LABOUR OF LOVE: Above, lotus flowers at Albion Farm. Left, the annual Christmas party is held at the School of the Arts and, right, resident Bob Beale. Pictures: Simone De Peak
HISTORIC Albion Farm at Woodville is a good example of how one person’s flood is another person’s water garden.
Tomorrow whether you are a gardener, farmer or inner-city apartment-dweller, you have the chance to see one of the Hunter Valley’s most spectacular and exotic labours of love.
It is the Redmans’ lotus garden, which is now at the peak of its beauty.
Albion’s owners, ‘‘full-time gardeners’’ Phil and Sandy Redman have created a flower-shaped water garden full of varieties of lotus.

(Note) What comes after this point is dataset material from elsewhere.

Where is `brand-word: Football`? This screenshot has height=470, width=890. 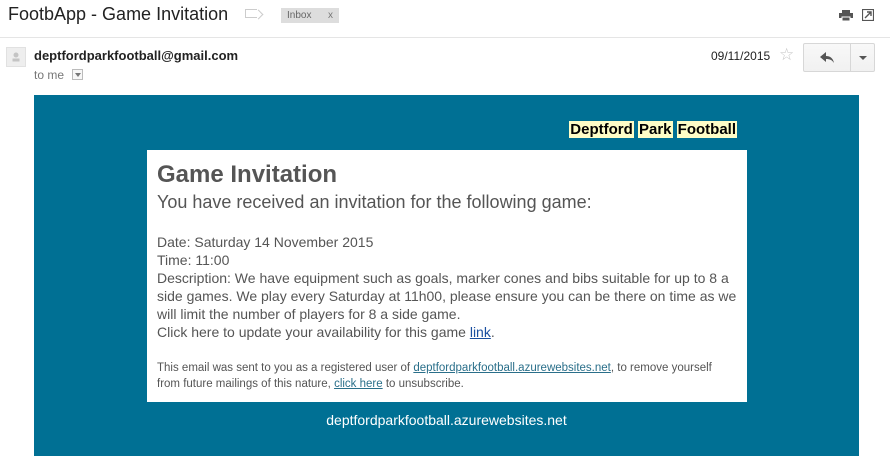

Mr Redman said that in 1973, the first year the couple were at the farm, the Paterson River flooded their property three times, so they decided to specialise in ‘‘bog plants’’.
The Redmans are opening their property on the weekend to raise money for the Woodville School of Arts Hall, a 1920s building that appears to be considered as much a respected member of the community as the people who own it.
Visitors are welcome to taste the fruits of the Redman orchard and wander through the neighbouring gardens at Gracemere and Albion Way, the homes of extended family members.
The School of Arts Hall started life in the 1870s, when Woodville’s Mutual Improvement Society needed a place to meet.
Resident Bob Beale said they debated topics such as ‘‘Should bachelors be taxed?’’ and ‘‘Should racing be banned?’’ before the organisation evolved into the School of Arts.
‘‘It has been a flood refuge and always serviced as the Iona Public School hall,’’ Mr Beale said.
A community association owns the building, which requires about $7000 a year to maintain in condition.
■The Redman gardens are open 10am-4pm tomorrow. Admission: $10 for adults, school-age children free.